P03-08
Predicting Chemical Roles Using Natural Language Processing on Database Descriptions
Yuya KOIDE *1, Yuto MATSUMOTO2, Hiroaki GOTOH2
1College of Engineering Science, Yokohama National University
2Graduate School of Engineering, Yokohama National University
( * E-mail: koide-yuya-mc@ynu.jp )
With the development of natural language processing technology, it is possible to efficiently utilize the enormous amount of document data that experimental data and other data aggregate, and to predict the properties of compounds directly from the document data.
We clustered the embedded representations of compounds obtained by analyzing 1744 papers with the Word2Vec model and confirmed the structural features in each cluster. Furthermore, we identified the distribution of chemical descriptors in each cluster.
In this study, we further developed this previous study and introduced an approach to predict the presence or absence of various chemical roles of compounds by analyzing the descriptive text of compounds using natural language processing, focusing on databases containing aggregated article information.
In this study, from a total of 41891 compounds registered as 3stars in ChEBI, a database of chemical compounds, 10 chemical roles (antioxidant, anti-inflammatory agent, allergen, dye, toxin, flavoring agent, agrochemical, volatile oil, antibacterial agent, insecticide) were extracted to a dataset of 3926 compounds.

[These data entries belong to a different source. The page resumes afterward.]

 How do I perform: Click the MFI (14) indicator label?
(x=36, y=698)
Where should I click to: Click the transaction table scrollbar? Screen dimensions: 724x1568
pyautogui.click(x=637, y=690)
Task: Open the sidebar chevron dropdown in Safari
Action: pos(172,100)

Then, embeddings of the compounds were obtained by natural language processing of the descriptions of those compounds obtained from PubChemAPI using the Doc2Vec model. Then, the presence or absence of each chemical role of the compounds was predicted by logistic regression using the obtained embeddings as input, and these results were compared with the F1 scores predicted from the 32 chemical descriptors. These 32 chemical descriptors were obtained from 208 chemical descriptors obtained by RDKit, extracting only those that were continuous values and those with a correlation coefficient of 0.95 or less between each descriptor.
The obtained embeddings of the compounds were found to be distributed for each chemical role. Furthermore, the prediction of the presence or absence of each chemical role by the embeddings was better than that by the chemical descriptors for many tasks. On the other hand, the prediction accuracy of dyes and volatile oils by this method was comparable to that by chemical descriptors, suggesting that compounds belonging to dyes and volatile oils may have similar structural characteristics. In addition, the prediction accuracy of toxin was low both by this method and by chemical descriptors, suggesting that compounds belonging to toxin include compounds with diverse structures and characteristics. Based on these results, we are considering what kind of substructure influences the presence or absence of each chemical role.
By analyzing the explanatory text of a group of compounds using Doc2Vec, it is possible to comprehensively analyze and understand the compounds, including their characteristics and behaviors that cannot be captured by their structures and physical properties. The embeddings obtained from the analysis can also be used as new descriptors that utilize the properties of the compounds.